§ **ASSIGNMENT**
Please write back every entry exactly, character for character.

§ **EXTRACTED DATA**

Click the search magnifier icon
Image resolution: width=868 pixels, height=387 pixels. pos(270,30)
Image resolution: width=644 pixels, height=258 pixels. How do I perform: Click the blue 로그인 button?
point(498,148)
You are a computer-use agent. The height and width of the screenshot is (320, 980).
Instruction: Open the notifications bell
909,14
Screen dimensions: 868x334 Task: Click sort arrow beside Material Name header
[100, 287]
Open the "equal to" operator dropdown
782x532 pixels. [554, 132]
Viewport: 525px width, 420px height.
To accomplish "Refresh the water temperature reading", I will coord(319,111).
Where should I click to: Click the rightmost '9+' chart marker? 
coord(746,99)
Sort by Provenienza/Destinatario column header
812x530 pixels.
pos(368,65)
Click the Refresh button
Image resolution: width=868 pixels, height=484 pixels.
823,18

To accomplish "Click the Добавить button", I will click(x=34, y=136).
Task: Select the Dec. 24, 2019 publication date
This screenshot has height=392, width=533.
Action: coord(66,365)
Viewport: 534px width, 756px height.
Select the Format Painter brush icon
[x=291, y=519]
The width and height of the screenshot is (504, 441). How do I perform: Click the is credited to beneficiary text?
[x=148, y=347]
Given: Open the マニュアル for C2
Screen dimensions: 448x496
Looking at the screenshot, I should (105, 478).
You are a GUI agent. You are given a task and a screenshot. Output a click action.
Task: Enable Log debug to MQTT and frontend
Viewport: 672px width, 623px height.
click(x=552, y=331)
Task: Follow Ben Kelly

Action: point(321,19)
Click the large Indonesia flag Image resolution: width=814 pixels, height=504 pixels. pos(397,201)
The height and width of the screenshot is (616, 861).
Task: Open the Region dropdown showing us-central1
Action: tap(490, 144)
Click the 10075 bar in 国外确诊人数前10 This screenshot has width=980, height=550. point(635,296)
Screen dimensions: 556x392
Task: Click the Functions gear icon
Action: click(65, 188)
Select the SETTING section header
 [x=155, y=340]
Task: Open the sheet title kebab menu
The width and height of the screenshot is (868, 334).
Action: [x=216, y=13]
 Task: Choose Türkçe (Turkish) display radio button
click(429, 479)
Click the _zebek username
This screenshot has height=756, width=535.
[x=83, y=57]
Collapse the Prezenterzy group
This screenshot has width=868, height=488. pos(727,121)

§ **REPLY TO THE TASK**
Click the search magnifier icon
Image resolution: width=868 pixels, height=387 pixels. pos(270,30)
Image resolution: width=644 pixels, height=258 pixels. How do I perform: Click the blue 로그인 button?
point(498,148)
You are a computer-use agent. The height and width of the screenshot is (320, 980).
Instruction: Open the notifications bell
909,14
Screen dimensions: 868x334 Task: Click sort arrow beside Material Name header
[100, 287]
Open the "equal to" operator dropdown
782x532 pixels. [554, 132]
Viewport: 525px width, 420px height.
To accomplish "Refresh the water temperature reading", I will coord(319,111).
Where should I click to: Click the rightmost '9+' chart marker? 
coord(746,99)
Sort by Provenienza/Destinatario column header
812x530 pixels.
pos(368,65)
Click the Refresh button
Image resolution: width=868 pixels, height=484 pixels.
823,18

To accomplish "Click the Добавить button", I will click(x=34, y=136).
Task: Select the Dec. 24, 2019 publication date
This screenshot has height=392, width=533.
Action: coord(66,365)
Viewport: 534px width, 756px height.
Select the Format Painter brush icon
[x=291, y=519]
The width and height of the screenshot is (504, 441). How do I perform: Click the is credited to beneficiary text?
[x=148, y=347]
Given: Open the マニュアル for C2
Screen dimensions: 448x496
Looking at the screenshot, I should (105, 478).
You are a GUI agent. You are given a task and a screenshot. Output a click action.
Task: Enable Log debug to MQTT and frontend
Viewport: 672px width, 623px height.
click(x=552, y=331)
Task: Follow Ben Kelly

Action: point(321,19)
Click the large Indonesia flag Image resolution: width=814 pixels, height=504 pixels. pos(397,201)
The height and width of the screenshot is (616, 861).
Task: Open the Region dropdown showing us-central1
Action: tap(490, 144)
Click the 10075 bar in 国外确诊人数前10 This screenshot has width=980, height=550. point(635,296)
Screen dimensions: 556x392
Task: Click the Functions gear icon
Action: click(65, 188)
Select the SETTING section header
 [x=155, y=340]
Task: Open the sheet title kebab menu
The width and height of the screenshot is (868, 334).
Action: [x=216, y=13]
 Task: Choose Türkçe (Turkish) display radio button
click(429, 479)
Click the _zebek username
This screenshot has height=756, width=535.
[x=83, y=57]
Collapse the Prezenterzy group
This screenshot has width=868, height=488. pos(727,121)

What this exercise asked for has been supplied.